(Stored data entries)
══════════════════════════════

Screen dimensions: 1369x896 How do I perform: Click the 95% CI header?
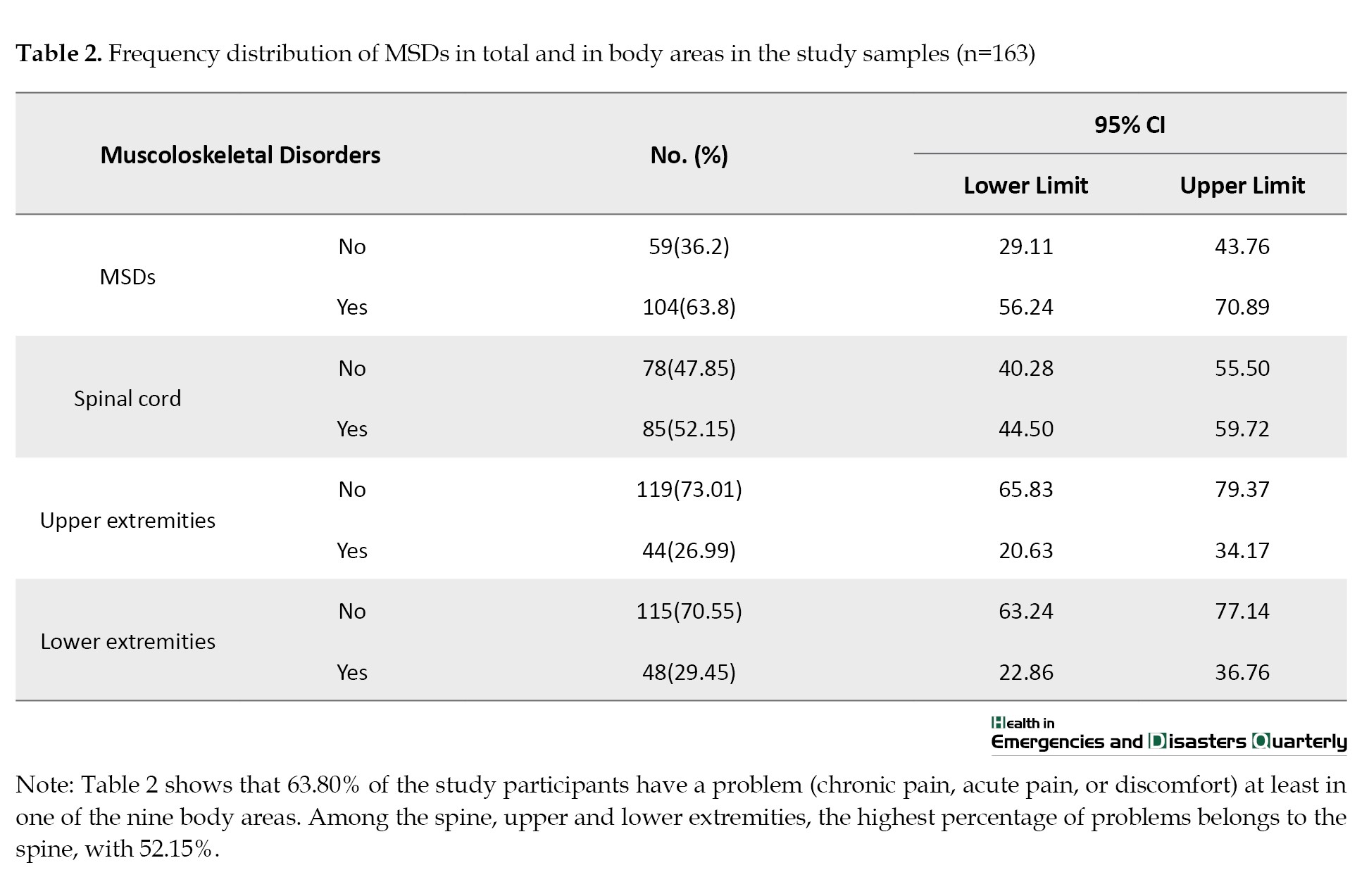[x=1130, y=125]
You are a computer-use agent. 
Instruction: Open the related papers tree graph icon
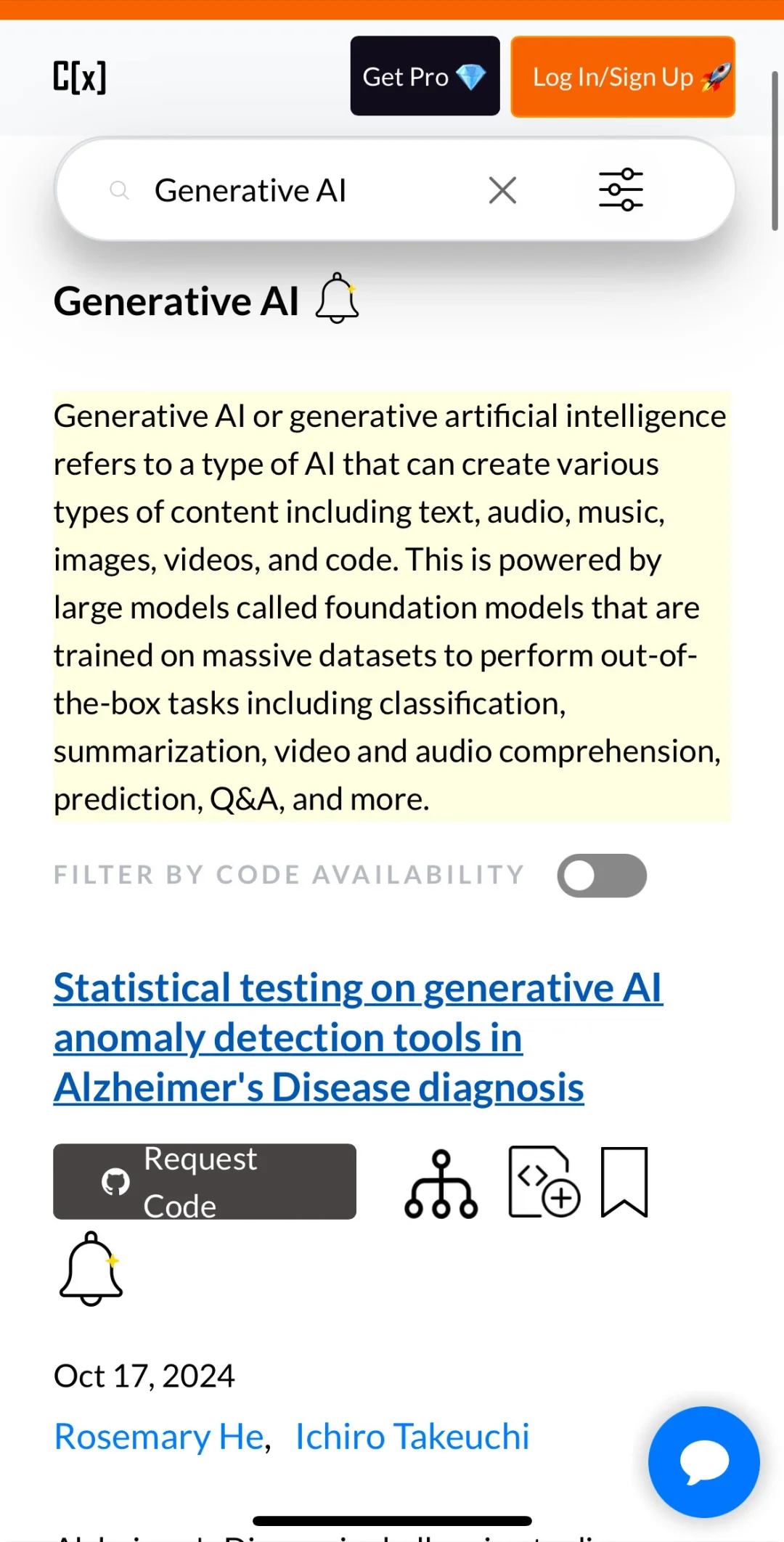coord(441,1184)
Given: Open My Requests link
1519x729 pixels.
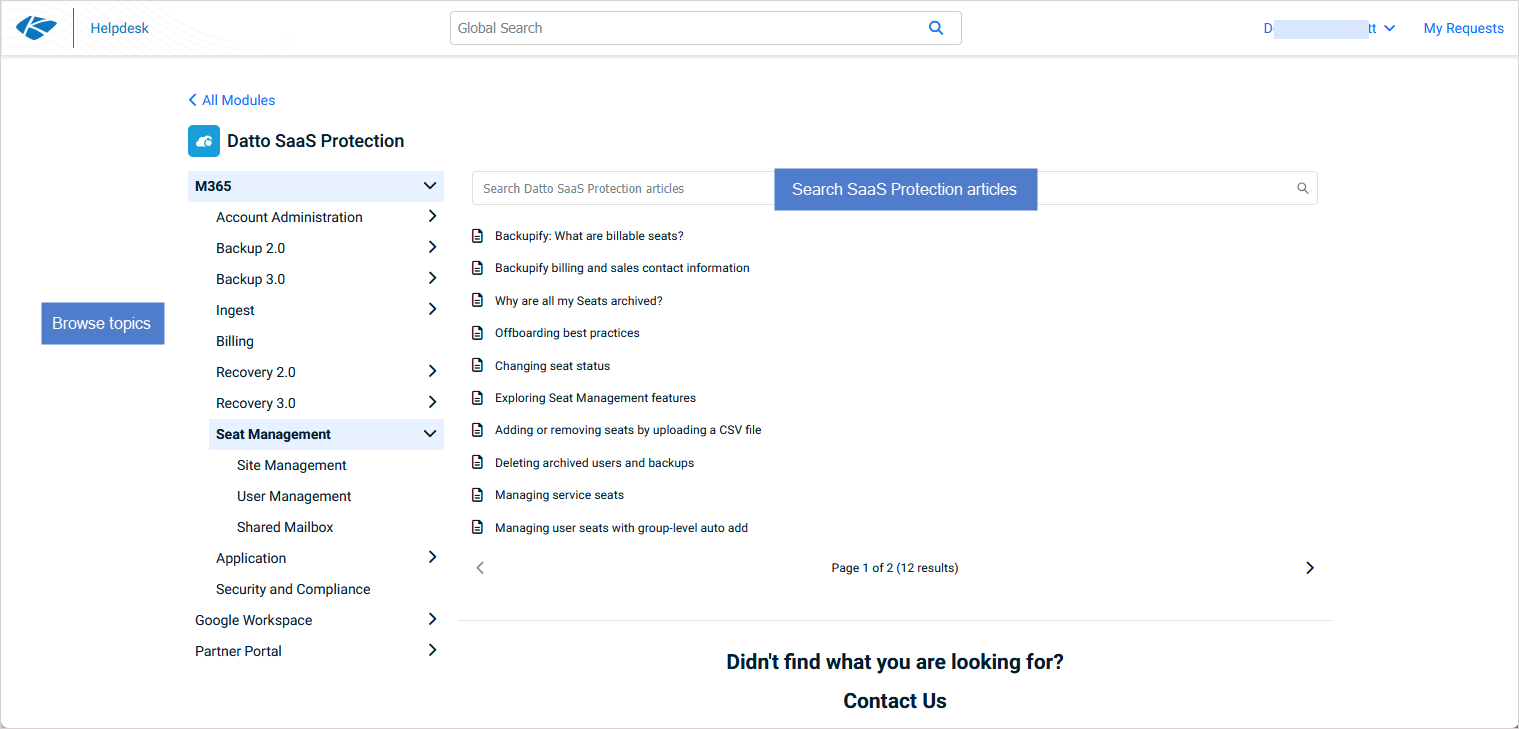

══════════════════════════════

Problem> Line by line, print the records above exactly, skipping each picture.

Task result>
Screen dimensions: 1369x896 How do I perform: Click the 95% CI header?
[x=1130, y=125]
You are a computer-use agent. 
Instruction: Open the related papers tree graph icon
coord(441,1184)
Given: Open My Requests link
1519x729 pixels.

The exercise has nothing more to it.